Though a rights offer is meant for existing shareholders, experts say typically, shareholders either put in fresh money or liquidate their existing holdings (in the company or shares of other companies) to subscribe to such rights issues. The case with other offerings isn’t significantly different, except the fact that new investors also participate. But any significant fresh supply of paper in the market tends to exert some pressure on the broader indices.
Though the exact timing of the offerings of the private companies isn’t known yet, any bundling of public and private companies could put pressure on the markets in the short term. For one, the offers mentioned earlier would mean combined fund-raising of Rs 78,000 crore, and many more are in the offing from public (especially banks) and private companies.
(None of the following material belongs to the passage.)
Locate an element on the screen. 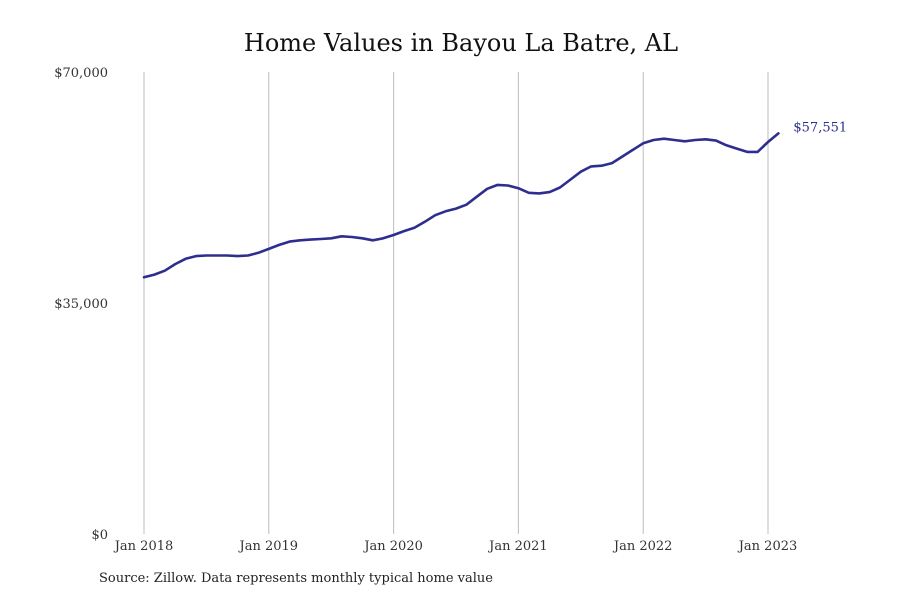 This screenshot has height=600, width=900. end-value-label: $57,551 is located at coordinates (820, 128).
The pressure on markets would be despite the strong flows from foreign institutional investors (FIIs) and domestic investors India has seen in recent months. Also, market valuations aren’t cheap anymore, with the price-earnings valuations higher than their long-term average of 16 times, based on the 2015-16 estimated earnings of Rs 1,848 for the BSE Sensex. Domestic earnings haven’t been exciting, either. In fact, the earnings of quite a few major companies for the December quarter have been disappointing. And, any pick-up in earnings growth isn’t expected before a couple of quarters.
There are concerns at the global level, too. All these could lead to pressure on Indian markets in the near term.